> [Goal of the exercise]:
When you reach the line containing "Where should I click to: Select the 所有可用" in the records below, start copying exactly, and stop once you have copied the line containing "Click the Before/After".

Segment Start: Recorded information

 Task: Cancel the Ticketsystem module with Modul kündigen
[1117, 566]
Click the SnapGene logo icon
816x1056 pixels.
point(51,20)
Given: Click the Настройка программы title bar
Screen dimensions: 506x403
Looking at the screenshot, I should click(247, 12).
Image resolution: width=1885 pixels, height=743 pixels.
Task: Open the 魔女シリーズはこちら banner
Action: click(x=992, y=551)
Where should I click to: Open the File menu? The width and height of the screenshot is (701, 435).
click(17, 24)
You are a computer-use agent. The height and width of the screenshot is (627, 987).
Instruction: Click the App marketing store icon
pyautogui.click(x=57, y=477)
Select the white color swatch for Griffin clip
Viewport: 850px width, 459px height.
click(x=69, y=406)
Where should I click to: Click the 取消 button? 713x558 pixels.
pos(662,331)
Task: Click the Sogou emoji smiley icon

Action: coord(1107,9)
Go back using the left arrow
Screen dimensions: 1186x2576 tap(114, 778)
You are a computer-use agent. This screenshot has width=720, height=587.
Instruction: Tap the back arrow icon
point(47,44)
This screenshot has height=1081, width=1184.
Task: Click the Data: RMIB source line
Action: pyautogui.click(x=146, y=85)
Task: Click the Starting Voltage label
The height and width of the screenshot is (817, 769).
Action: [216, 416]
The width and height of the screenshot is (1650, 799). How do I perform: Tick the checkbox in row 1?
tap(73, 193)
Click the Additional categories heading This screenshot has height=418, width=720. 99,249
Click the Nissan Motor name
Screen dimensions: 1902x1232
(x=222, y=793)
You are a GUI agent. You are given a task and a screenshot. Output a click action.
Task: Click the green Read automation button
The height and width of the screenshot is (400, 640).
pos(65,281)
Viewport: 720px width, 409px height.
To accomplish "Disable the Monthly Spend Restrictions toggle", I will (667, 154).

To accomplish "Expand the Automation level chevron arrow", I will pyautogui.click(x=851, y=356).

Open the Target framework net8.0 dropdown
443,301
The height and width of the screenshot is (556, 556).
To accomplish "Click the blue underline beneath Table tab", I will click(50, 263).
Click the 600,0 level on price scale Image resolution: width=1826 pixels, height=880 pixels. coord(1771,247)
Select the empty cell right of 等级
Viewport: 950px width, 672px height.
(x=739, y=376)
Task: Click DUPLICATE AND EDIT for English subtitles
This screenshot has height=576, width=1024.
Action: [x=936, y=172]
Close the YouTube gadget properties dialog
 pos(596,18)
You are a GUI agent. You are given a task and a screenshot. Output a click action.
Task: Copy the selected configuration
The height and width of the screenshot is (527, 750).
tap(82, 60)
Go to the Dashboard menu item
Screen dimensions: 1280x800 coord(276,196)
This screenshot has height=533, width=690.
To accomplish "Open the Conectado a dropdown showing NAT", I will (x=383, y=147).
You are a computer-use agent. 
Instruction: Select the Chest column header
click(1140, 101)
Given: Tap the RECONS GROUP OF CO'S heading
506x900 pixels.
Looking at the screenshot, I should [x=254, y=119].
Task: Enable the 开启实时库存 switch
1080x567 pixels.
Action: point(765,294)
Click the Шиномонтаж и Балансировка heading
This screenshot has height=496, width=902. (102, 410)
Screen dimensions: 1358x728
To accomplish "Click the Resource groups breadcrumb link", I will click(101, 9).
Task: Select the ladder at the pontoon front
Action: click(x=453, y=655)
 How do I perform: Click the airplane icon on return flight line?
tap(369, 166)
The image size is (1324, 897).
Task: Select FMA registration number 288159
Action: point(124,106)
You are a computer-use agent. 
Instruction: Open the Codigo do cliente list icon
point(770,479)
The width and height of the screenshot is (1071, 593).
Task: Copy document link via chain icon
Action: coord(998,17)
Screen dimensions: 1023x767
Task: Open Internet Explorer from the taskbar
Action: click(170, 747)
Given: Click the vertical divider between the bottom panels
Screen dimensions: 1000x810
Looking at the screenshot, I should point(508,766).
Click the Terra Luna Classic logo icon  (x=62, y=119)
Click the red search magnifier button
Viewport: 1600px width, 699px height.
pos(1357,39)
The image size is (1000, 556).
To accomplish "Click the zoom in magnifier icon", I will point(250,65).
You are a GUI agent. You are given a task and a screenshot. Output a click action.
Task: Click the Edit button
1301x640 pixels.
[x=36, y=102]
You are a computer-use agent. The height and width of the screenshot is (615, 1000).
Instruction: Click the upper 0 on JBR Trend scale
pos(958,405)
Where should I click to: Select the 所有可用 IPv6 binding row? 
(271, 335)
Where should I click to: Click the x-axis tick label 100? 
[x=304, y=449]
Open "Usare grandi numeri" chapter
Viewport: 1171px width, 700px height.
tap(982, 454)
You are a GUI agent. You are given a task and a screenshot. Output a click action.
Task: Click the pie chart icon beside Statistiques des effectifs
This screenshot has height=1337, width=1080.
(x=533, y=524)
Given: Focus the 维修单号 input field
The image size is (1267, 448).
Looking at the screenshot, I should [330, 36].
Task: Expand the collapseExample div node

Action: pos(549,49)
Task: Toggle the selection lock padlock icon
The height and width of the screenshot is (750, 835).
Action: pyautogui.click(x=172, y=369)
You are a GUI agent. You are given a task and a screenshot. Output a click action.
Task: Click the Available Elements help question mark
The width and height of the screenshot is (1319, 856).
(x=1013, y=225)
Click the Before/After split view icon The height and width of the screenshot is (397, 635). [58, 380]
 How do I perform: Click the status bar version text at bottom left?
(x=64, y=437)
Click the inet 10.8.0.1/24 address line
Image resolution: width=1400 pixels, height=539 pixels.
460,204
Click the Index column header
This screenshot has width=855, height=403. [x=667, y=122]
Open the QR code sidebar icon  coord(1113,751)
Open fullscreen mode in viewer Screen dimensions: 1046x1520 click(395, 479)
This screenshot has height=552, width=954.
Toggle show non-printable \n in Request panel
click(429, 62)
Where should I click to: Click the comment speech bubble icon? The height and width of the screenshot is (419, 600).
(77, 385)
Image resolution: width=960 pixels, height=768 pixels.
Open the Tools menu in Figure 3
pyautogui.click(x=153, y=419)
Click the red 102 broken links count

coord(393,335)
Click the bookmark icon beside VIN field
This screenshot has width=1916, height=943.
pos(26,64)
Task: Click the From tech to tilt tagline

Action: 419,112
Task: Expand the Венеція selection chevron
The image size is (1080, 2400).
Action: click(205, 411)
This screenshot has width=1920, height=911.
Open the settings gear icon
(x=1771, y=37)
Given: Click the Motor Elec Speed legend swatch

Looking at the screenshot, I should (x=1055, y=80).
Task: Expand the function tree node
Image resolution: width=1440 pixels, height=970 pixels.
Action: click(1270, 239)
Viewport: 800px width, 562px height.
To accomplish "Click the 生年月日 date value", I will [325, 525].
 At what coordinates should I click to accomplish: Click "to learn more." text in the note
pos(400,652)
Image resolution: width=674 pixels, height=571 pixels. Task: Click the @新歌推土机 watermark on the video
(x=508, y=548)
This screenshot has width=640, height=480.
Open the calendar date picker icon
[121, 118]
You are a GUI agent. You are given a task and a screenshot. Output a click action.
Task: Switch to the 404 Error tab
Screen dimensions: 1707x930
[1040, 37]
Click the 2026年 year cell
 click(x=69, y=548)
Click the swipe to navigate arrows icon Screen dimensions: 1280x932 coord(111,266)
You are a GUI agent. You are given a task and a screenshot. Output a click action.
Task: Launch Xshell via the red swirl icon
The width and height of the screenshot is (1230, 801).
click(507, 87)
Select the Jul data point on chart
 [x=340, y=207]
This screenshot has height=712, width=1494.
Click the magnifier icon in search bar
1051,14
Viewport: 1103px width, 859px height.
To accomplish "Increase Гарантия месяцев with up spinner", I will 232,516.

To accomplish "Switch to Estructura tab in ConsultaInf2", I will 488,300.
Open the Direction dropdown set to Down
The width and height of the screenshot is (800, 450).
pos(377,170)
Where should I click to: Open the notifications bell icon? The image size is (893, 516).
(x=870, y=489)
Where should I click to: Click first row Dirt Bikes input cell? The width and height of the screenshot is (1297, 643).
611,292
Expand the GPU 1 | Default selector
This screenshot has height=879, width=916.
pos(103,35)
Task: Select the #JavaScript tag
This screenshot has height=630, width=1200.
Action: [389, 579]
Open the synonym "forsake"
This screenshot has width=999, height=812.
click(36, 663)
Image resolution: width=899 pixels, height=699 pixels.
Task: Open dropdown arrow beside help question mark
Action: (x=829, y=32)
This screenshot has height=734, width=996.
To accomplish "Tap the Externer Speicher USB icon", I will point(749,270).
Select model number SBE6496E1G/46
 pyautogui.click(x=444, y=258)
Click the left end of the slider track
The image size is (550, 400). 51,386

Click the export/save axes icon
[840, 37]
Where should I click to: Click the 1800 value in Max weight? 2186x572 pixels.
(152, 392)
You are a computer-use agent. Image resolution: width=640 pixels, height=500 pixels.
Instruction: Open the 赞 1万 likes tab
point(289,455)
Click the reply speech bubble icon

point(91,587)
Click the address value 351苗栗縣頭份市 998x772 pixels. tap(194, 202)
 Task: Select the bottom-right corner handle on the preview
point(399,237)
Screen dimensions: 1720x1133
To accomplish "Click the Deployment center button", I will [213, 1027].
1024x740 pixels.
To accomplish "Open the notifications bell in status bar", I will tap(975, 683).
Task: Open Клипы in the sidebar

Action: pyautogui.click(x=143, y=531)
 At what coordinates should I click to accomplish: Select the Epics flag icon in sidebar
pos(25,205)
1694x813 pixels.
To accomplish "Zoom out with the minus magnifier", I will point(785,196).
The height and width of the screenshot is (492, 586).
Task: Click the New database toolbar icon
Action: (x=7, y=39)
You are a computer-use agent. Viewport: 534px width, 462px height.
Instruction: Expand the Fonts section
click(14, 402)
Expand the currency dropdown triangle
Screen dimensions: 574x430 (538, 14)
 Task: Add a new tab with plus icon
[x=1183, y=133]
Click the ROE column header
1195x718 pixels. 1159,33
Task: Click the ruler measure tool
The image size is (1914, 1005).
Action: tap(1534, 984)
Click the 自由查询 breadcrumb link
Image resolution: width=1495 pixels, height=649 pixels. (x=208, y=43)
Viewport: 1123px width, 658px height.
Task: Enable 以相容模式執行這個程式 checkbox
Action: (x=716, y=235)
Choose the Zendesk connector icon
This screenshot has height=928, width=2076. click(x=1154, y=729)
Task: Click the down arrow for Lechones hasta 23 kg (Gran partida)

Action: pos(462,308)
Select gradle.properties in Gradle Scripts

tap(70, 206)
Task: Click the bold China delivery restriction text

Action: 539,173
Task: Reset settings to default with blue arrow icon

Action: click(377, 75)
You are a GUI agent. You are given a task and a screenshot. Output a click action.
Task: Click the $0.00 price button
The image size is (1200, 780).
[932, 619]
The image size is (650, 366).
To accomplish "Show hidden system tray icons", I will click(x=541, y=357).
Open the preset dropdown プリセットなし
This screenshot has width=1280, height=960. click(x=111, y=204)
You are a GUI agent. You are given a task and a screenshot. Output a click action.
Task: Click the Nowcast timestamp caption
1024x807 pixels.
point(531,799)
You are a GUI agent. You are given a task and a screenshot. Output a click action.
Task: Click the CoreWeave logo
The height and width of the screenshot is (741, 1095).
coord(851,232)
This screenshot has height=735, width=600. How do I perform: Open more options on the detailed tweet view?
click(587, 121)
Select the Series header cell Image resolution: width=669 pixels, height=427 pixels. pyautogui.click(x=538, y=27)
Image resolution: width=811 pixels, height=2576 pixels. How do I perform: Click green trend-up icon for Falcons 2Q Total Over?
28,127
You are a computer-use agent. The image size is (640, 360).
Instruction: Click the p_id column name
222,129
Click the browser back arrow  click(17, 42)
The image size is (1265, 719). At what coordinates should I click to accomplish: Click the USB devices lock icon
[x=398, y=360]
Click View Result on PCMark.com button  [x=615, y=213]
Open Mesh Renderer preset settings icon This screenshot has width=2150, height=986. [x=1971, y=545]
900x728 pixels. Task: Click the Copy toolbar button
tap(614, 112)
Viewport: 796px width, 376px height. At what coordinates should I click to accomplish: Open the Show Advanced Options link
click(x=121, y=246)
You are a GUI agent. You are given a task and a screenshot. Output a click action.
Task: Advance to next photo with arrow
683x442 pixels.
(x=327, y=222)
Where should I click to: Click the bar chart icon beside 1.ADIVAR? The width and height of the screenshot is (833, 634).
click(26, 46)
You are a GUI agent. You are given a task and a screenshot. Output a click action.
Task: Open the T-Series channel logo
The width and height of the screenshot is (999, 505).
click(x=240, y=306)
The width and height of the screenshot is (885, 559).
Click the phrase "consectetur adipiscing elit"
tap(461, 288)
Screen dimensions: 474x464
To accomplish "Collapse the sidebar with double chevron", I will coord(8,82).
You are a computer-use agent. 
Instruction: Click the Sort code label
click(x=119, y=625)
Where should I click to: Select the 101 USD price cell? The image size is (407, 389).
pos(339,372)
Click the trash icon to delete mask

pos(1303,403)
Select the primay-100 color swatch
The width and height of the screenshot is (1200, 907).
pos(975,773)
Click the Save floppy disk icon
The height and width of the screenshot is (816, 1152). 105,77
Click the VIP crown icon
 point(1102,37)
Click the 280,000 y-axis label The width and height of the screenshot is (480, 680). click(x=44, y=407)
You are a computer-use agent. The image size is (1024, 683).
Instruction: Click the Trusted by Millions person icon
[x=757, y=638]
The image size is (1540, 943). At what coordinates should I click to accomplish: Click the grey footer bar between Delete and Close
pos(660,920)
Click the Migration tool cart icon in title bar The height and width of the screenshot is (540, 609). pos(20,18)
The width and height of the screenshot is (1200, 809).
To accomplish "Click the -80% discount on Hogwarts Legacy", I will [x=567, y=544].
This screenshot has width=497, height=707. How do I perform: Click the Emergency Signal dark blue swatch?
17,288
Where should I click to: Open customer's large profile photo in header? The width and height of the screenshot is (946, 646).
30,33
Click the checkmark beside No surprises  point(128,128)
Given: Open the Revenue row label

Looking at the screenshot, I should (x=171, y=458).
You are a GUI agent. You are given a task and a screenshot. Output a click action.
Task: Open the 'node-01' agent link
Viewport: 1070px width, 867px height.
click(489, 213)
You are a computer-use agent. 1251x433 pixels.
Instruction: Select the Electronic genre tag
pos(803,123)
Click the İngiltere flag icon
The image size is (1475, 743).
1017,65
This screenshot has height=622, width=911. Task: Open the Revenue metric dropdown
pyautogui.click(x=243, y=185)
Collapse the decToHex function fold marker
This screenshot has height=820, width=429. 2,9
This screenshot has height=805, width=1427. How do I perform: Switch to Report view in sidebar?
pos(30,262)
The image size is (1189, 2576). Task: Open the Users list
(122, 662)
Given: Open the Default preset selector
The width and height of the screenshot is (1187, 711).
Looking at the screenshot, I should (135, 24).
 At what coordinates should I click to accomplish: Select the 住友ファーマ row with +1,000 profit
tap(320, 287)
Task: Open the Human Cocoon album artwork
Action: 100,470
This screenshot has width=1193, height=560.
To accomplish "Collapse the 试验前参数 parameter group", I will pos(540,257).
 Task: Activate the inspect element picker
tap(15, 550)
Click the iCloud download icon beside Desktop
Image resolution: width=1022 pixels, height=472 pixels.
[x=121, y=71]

Segment End: Recorded information

> [Problem solution]:
Where should I click to: Select the 所有可用 IPv6 binding row? 
(271, 335)
Where should I click to: Click the x-axis tick label 100? 
[x=304, y=449]
Open "Usare grandi numeri" chapter
Viewport: 1171px width, 700px height.
tap(982, 454)
You are a GUI agent. You are given a task and a screenshot. Output a click action.
Task: Click the pie chart icon beside Statistiques des effectifs
This screenshot has height=1337, width=1080.
(x=533, y=524)
Given: Focus the 维修单号 input field
The image size is (1267, 448).
Looking at the screenshot, I should [330, 36].
Task: Expand the collapseExample div node

Action: pos(549,49)
Task: Toggle the selection lock padlock icon
The height and width of the screenshot is (750, 835).
Action: pyautogui.click(x=172, y=369)
You are a GUI agent. You are given a task and a screenshot. Output a click action.
Task: Click the Available Elements help question mark
The width and height of the screenshot is (1319, 856).
(x=1013, y=225)
Click the Before/After split view icon The height and width of the screenshot is (397, 635). [58, 380]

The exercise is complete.